# start of TEXT
The STEM teacher applied for the program in early October and learned he was named a teaching fellow at the end of November.

“The program is really designed to allow teachers like myself to experience 21st-century skills and engineering in the Northrop Grumman way,” he said. “Every engineering firm does engineering a certain way, and we get to experience it. It’s quite an honor. There’s a lot of workshops and knowledge that will be passed, so this is a really great thing.”

As part of the program, Strawser will attend the National Science Teachers Association conference in March the week before spring break, where he will meet the other teaching fellows and science colleagues throughout the country.

In June, he will travel to Northrop Grumman’s headquarters in Los Angeles to get a glimpse of how the company operates, as well as learn more about its engineering philosophy and the kind of skills it is looking for in prospective employees.

“When they (the companies) ask engineers who are in college when they decided they wanted to be an engineer, the consistent answer is when they’re in middle school,” Strawser said. “We’re (middle-school science teachers) the ground by which they’ll plant some mustard seeds. … We know there are hard skills they look for — engineering, science and math — but they will tell you that there’s a whole series of soft skills that aren’t always taught in schools, like collaboration, critical thinking and problem-solving. One of the big ones now is global awareness, because all of these companies now are global.”
# end of TEXT
STATED TASK 1
Rewrite the rows below as a Markdown table with the columns "No." and "Line," numbering each line and skipping any blank ones. Leave the pictures out.
The rows that come next are unrelated to the article about the teaching fellowship.
# start of GIVEN RECORDS
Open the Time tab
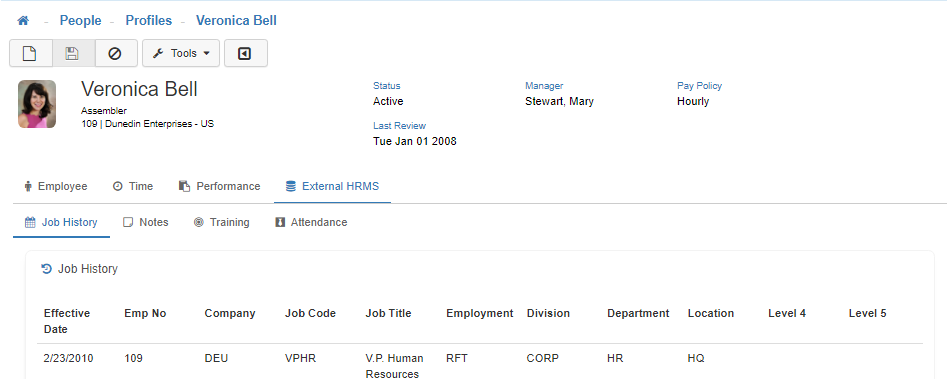Screen dimensions: 947x379 click(x=133, y=186)
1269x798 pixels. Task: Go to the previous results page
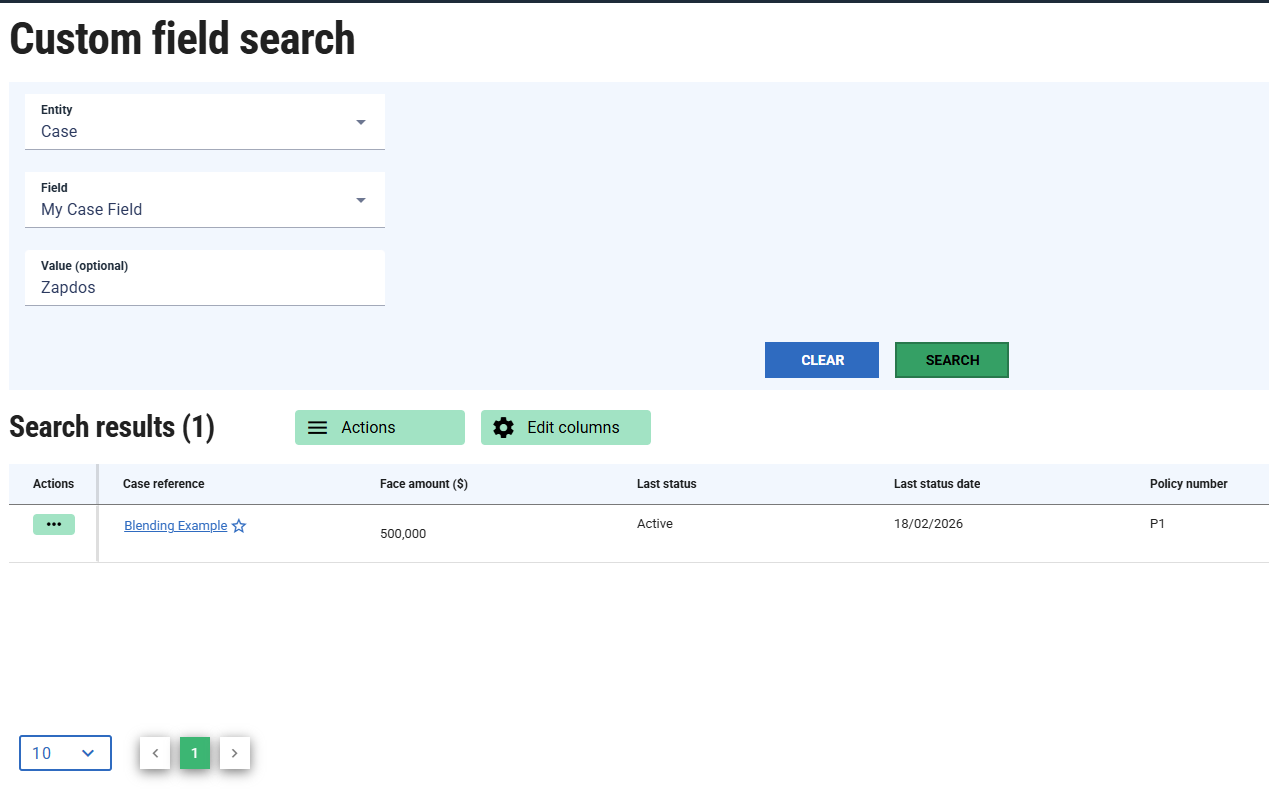155,753
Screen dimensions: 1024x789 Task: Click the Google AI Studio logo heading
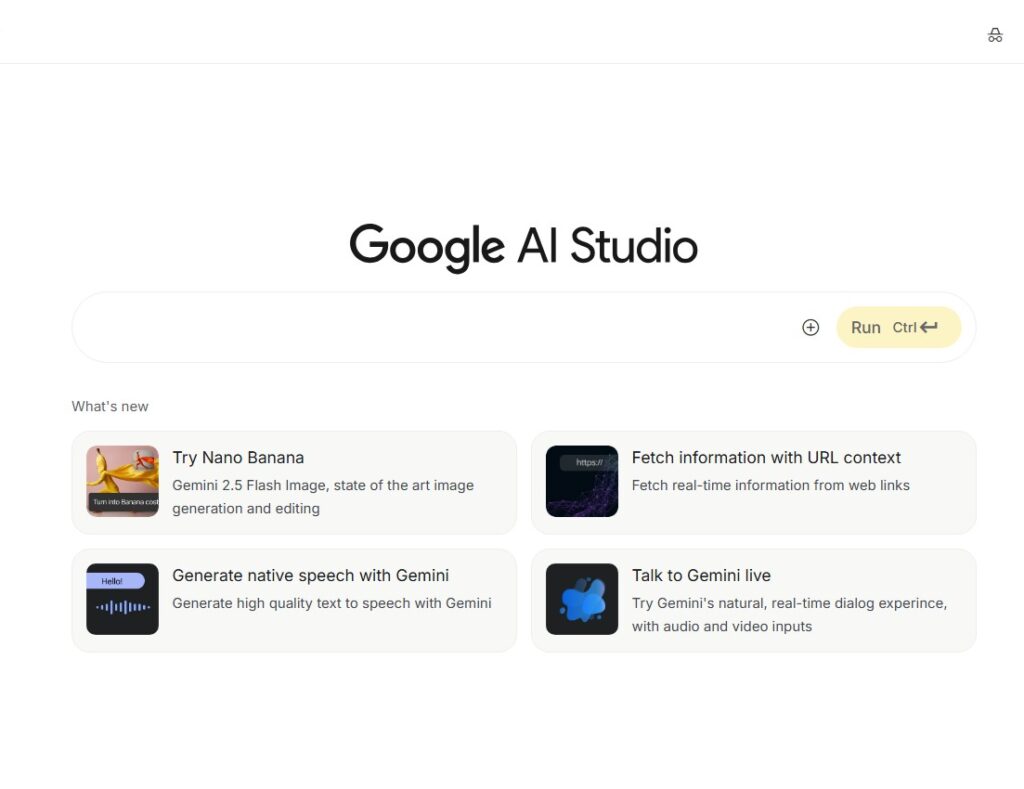524,248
# end of GIVEN RECORDS
STATED TASK 2
Extend the article about the middle-school STEM teacher's fellowship with a few sentences that pick up after its final paragraph.

RESPONSE 1
| No. | Line |
|---|---|
| 1 | Open the Time tab |
| 2 | Screen dimensions: 947x379 click(x=133, y=186) |
| 3 | 1269x798 pixels. Task: Go to the previous results page |
| 4 | 155,753 |
| 5 | Screen dimensions: 1024x789 Task: Click the Google AI Studio logo heading |
| 6 | 524,248 |

RESPONSE 2
In July, Strawser will spend two weeks at the local Northrop Grumman facility to participate in an 80-hour immersive externship, where he will be partnered with an engineer/technologist.

Ultimately, he take everything he learned right back to his students at Southwest Middle through lesson plans and lab experiments. Strawier said he is looking forward to integrating these lessons into the school’s current STEM curriculum and sharing them among the science department.

“First of all, I was thrilled,” Strawser said of discovering he was chosen to participate in the academy. “It was an honor. I love teaching science, because I’m so passionate about the content, but more than anything else, I’m also passionate about these kids. That’s what your hoping for — to ignite the kids’ minds (and creativity). I have 158 students each day, and that means I get an opportunity to influence 158 minds.”